MATERIALS PROVIDED:
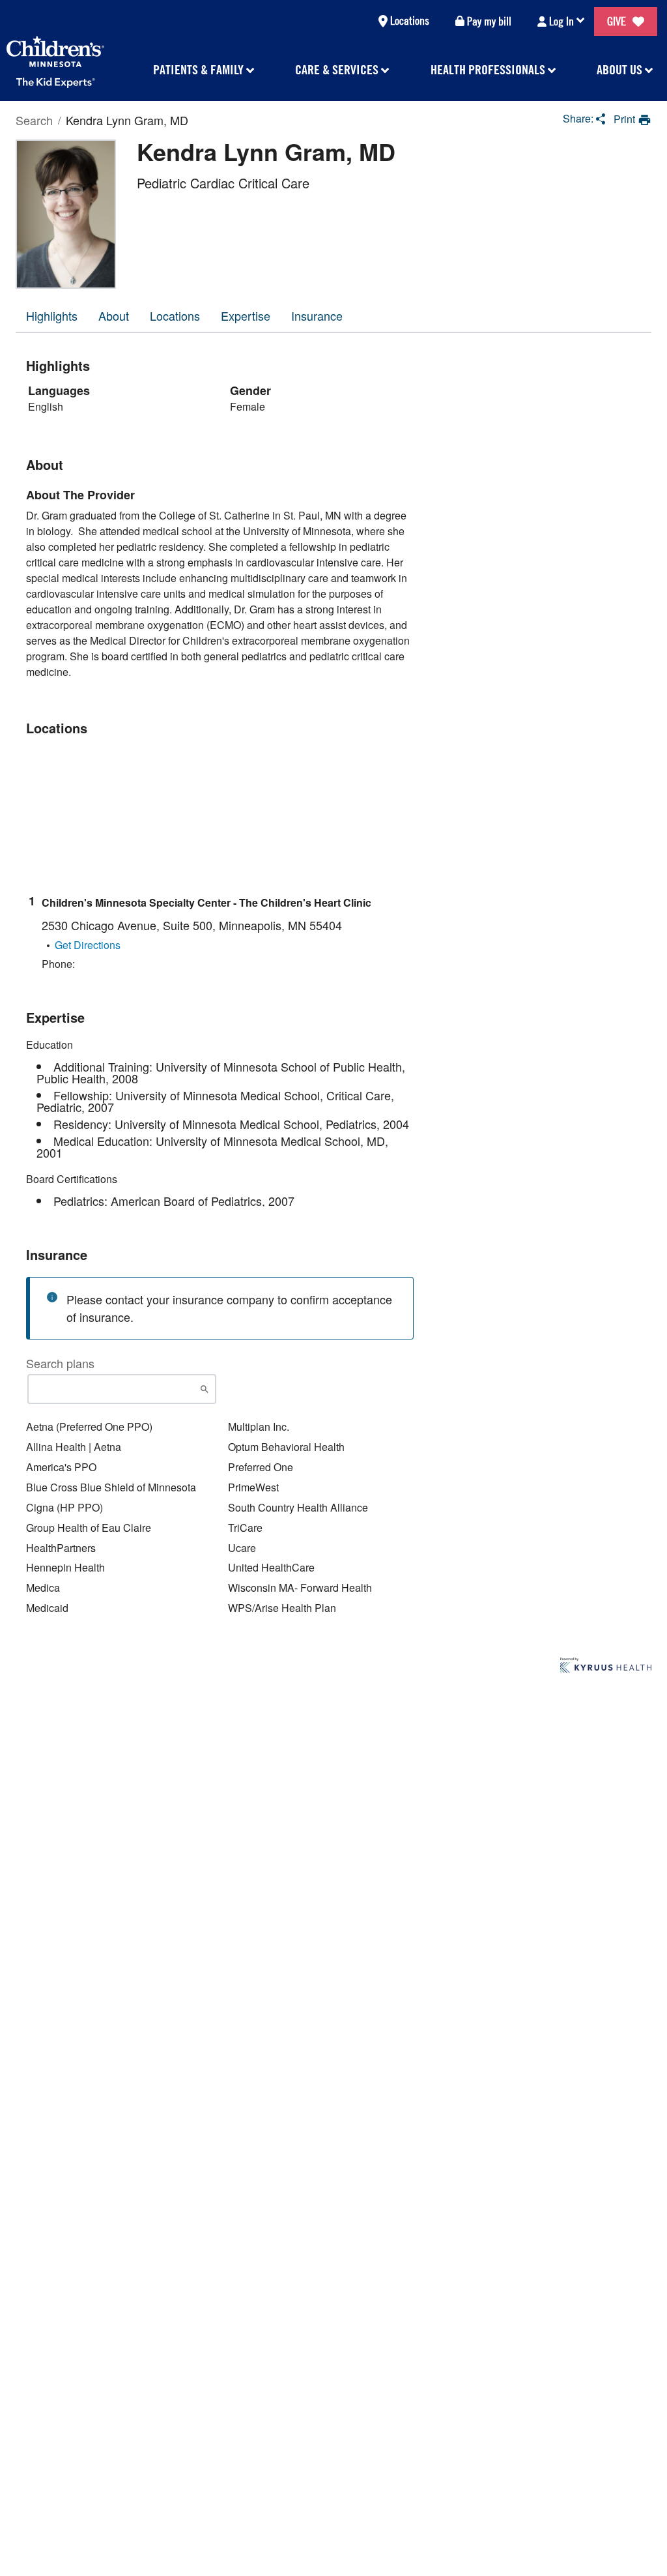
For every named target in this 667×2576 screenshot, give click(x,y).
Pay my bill (489, 21)
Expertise (245, 315)
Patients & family (198, 69)
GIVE (616, 21)
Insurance (317, 315)
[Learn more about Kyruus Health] (605, 1666)
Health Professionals (488, 69)
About (113, 315)
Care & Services (336, 69)
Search (34, 119)
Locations (409, 20)
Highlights (52, 315)
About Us (619, 69)
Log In (561, 21)
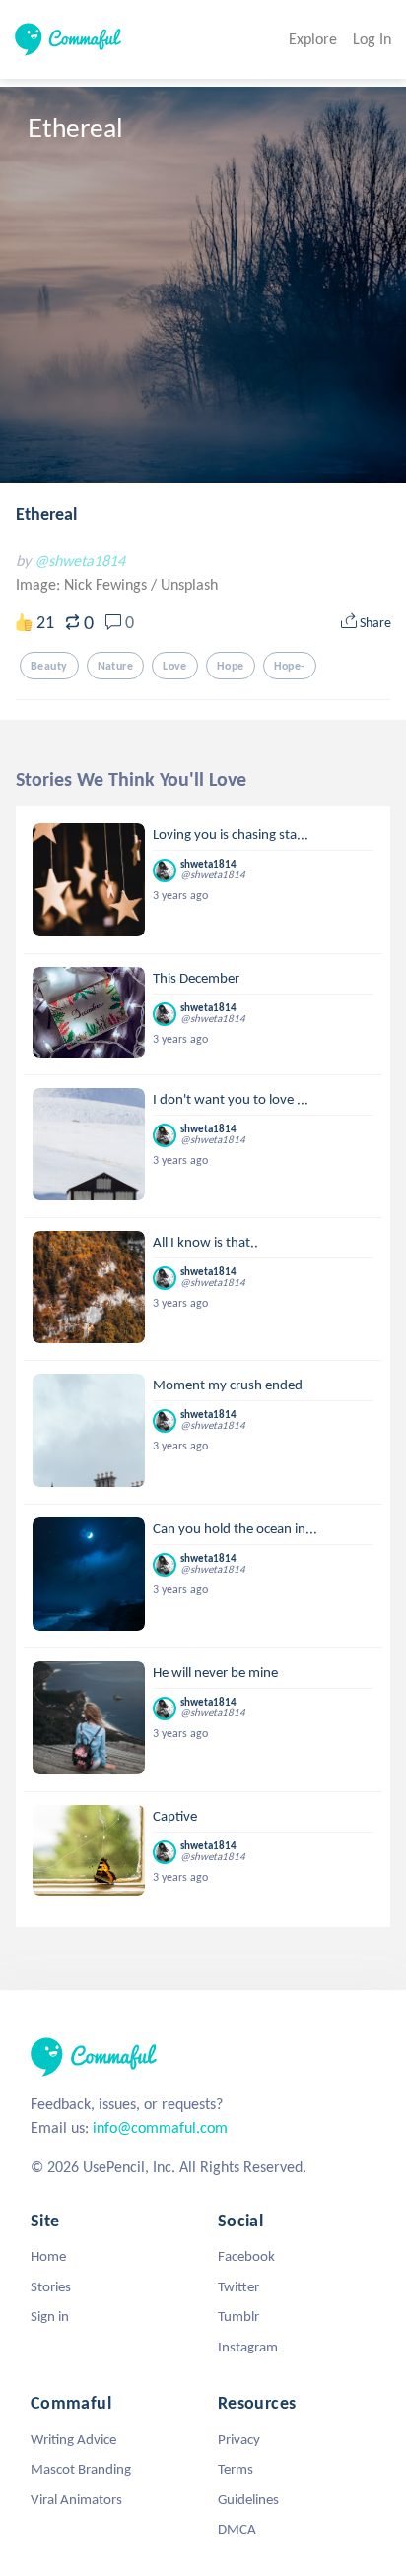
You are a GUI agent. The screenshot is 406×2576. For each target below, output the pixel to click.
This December (196, 978)
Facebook (246, 2256)
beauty (49, 666)
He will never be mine (215, 1672)
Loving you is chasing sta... (230, 834)
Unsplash (189, 584)
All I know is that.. (205, 1242)
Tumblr (238, 2316)
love (175, 666)
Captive (175, 1816)
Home (48, 2256)
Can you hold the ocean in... (235, 1528)
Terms (235, 2469)
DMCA (237, 2529)
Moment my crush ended (228, 1384)
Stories (51, 2286)
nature (116, 666)
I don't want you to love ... (230, 1099)
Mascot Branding (81, 2469)
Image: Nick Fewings (83, 584)
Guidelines (248, 2499)
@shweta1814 (79, 560)
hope (230, 666)
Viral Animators (76, 2499)
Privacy (239, 2439)
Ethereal (46, 514)
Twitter (238, 2286)
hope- (289, 666)
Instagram (248, 2346)
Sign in (50, 2316)
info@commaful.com (160, 2127)
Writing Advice (73, 2439)
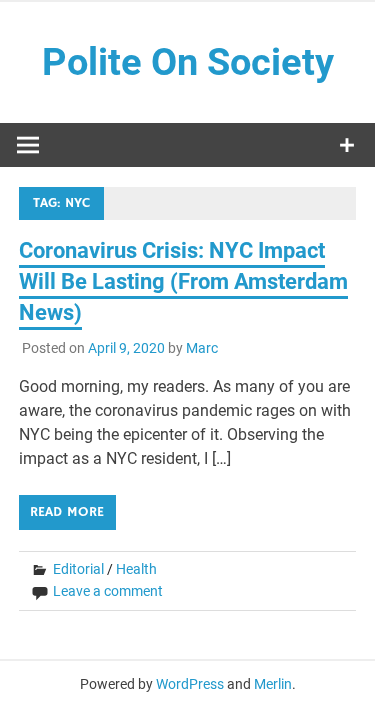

EXERCISE INSTRUCTIONS: Would you transcribe the lines above exactly, going from the line bearing "Pay my bill (489, 21)" through the line bearing "beauty (49, 666)", and drop the pictures from the copy?

EXERCISE SOLUTION:
Pay my bill (489, 21)
Expertise (245, 315)
Patients & family (198, 69)
GIVE (616, 21)
Insurance (317, 315)
[Learn more about Kyruus Health] (605, 1666)
Health Professionals (488, 69)
About (113, 315)
Care & Services (336, 69)
Search (34, 119)
Locations (409, 20)
Highlights (52, 315)
About Us (619, 69)
Log In (561, 21)
You are a GUI agent. The screenshot is 406×2576. For each target below, output the pixel to click.
This December (196, 978)
Facebook (246, 2256)
beauty (49, 666)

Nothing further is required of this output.